SUPPLIED MATERIAL

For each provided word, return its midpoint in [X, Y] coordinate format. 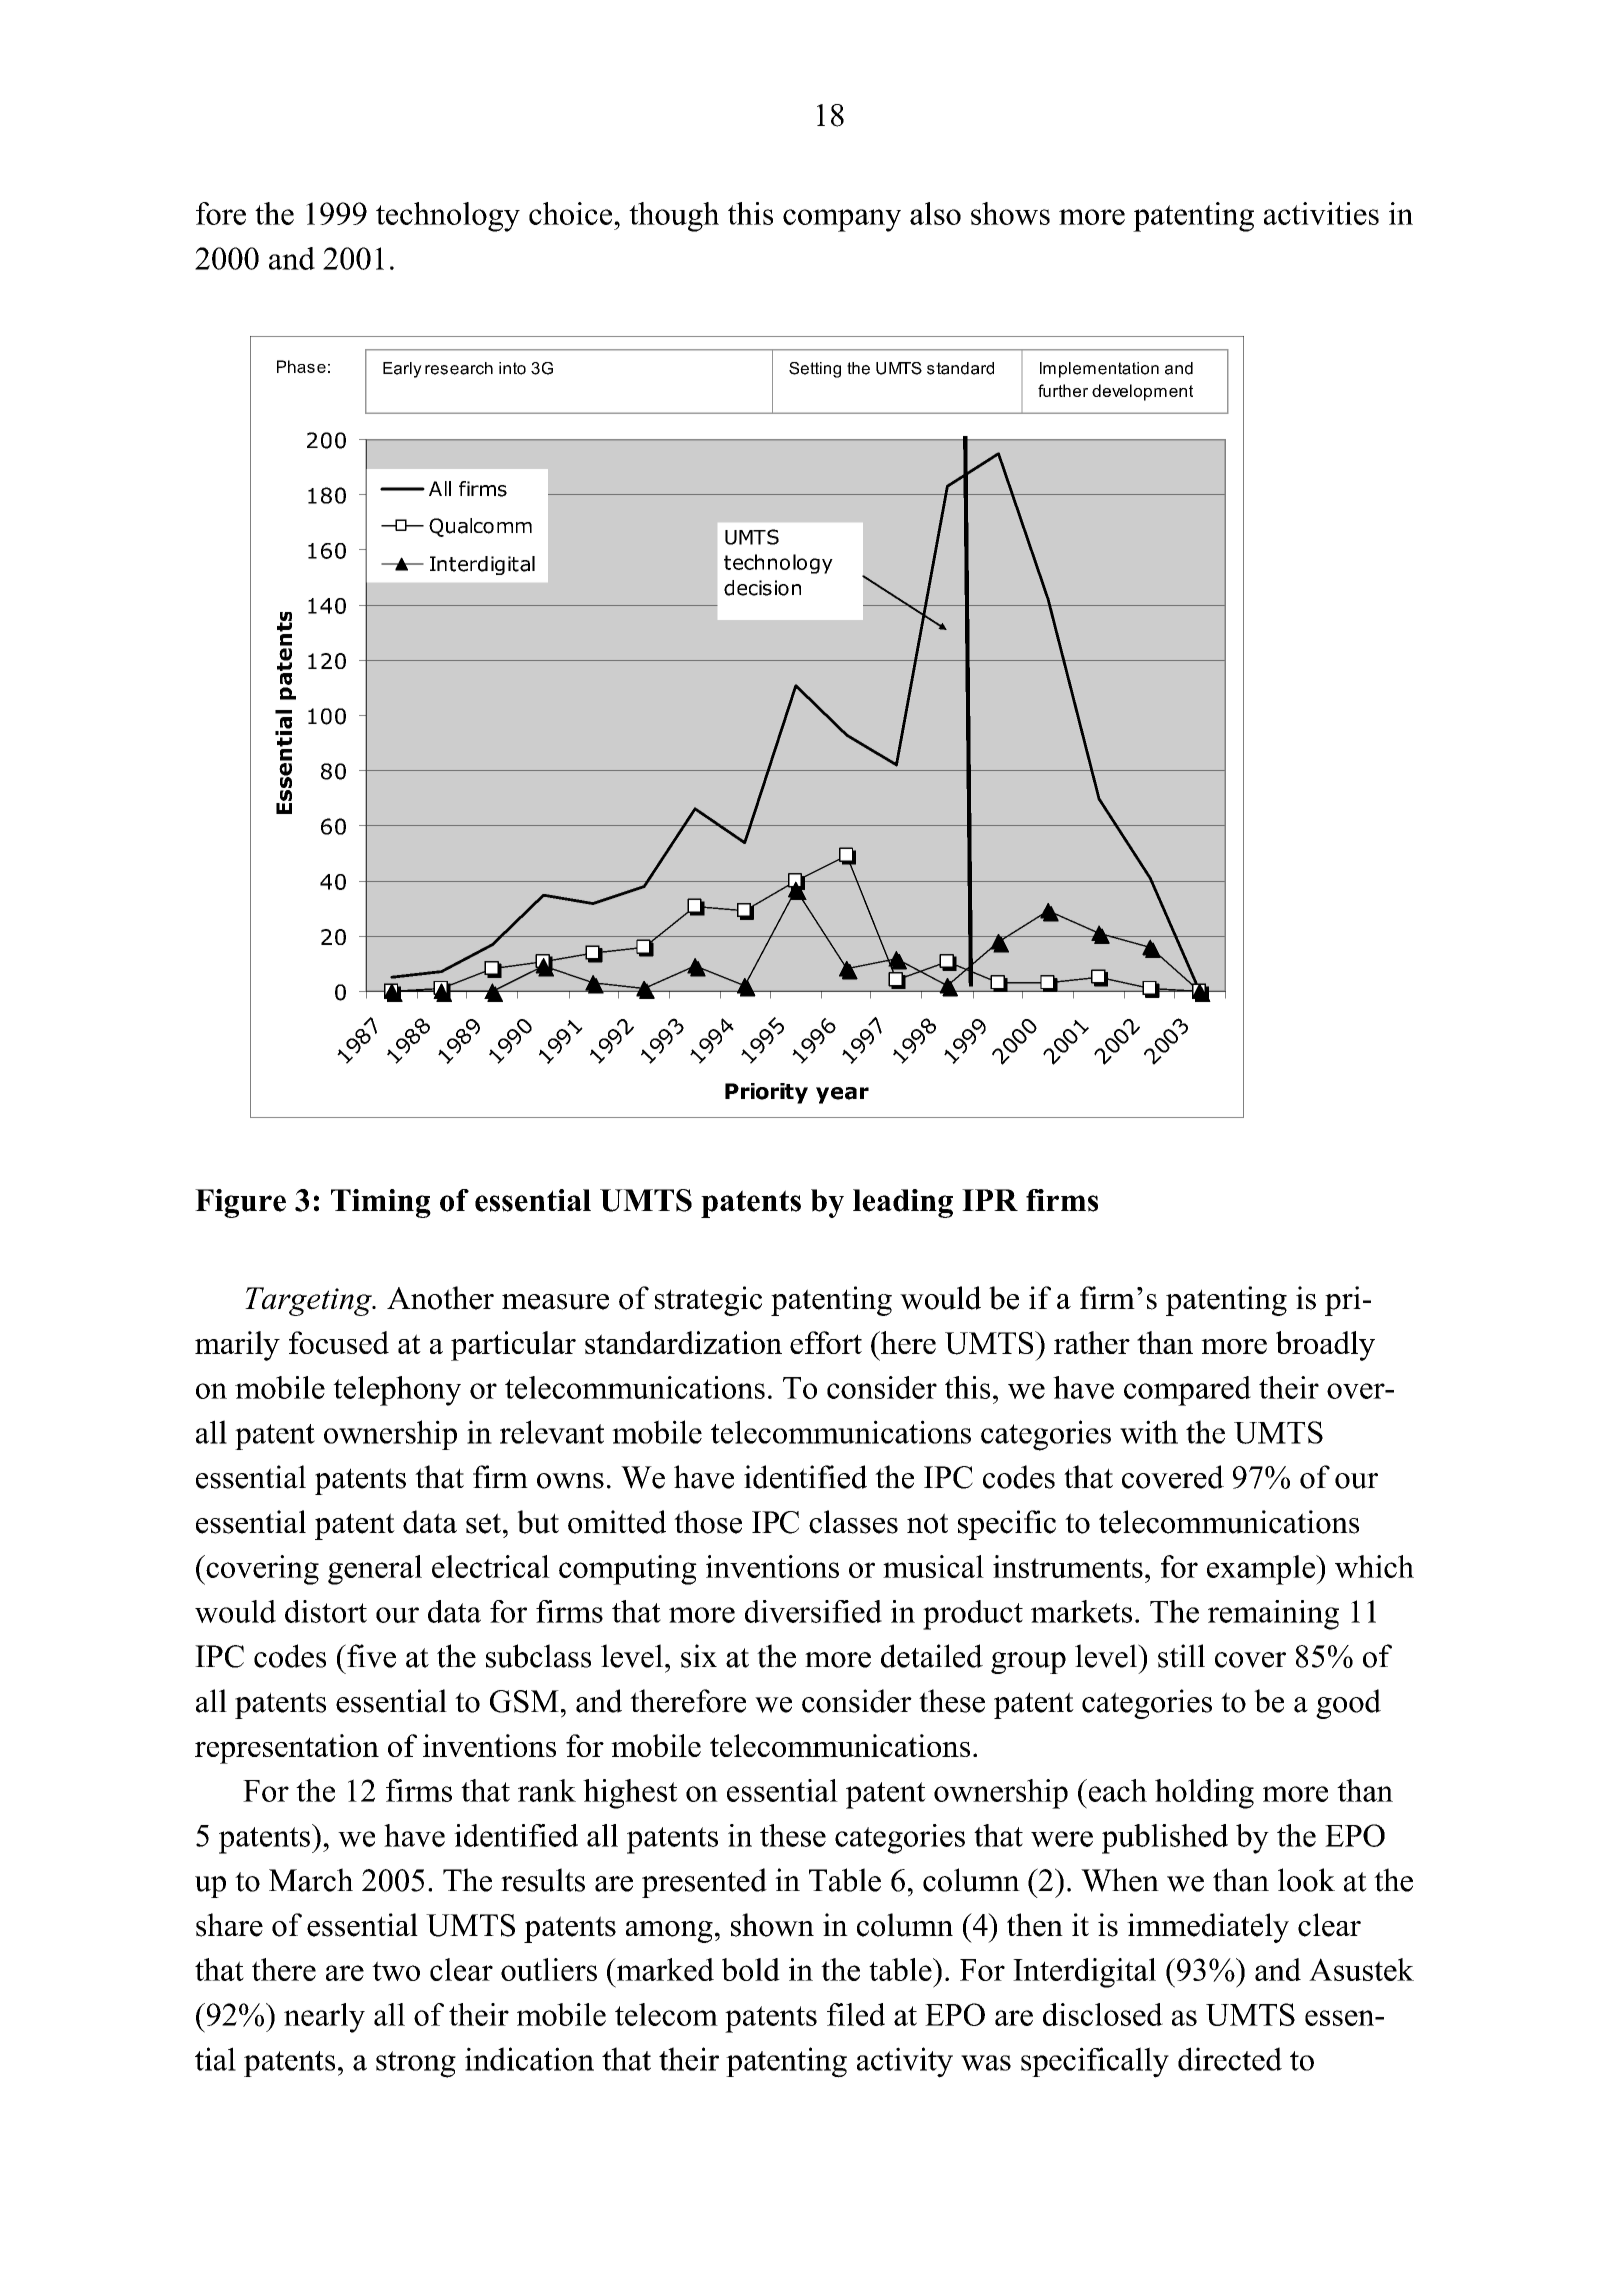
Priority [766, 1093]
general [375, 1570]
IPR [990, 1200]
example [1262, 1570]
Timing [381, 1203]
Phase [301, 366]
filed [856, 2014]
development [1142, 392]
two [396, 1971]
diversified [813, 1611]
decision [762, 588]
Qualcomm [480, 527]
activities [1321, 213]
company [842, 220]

THE TASK
Can you write out every line of the material again, requests included, with each coordinate in the answers multiplied by 2.55 and rounded to a whole number, halves rounding up? Leave out the pictures.

ANSWER TO THIS PROBLEM
For each provided word, return its midpoint in [X, Y] coordinate format. 
Priority [1953, 2787]
general [956, 4004]
IPR [2525, 3060]
example [3218, 4004]
Timing [972, 3068]
Phase [768, 933]
filed [2183, 5136]
development [2912, 1000]
two [1010, 5026]
diversified [2073, 4108]
decision [1943, 1499]
Qualcomm [1224, 1344]
activities [3369, 543]
company [2147, 561]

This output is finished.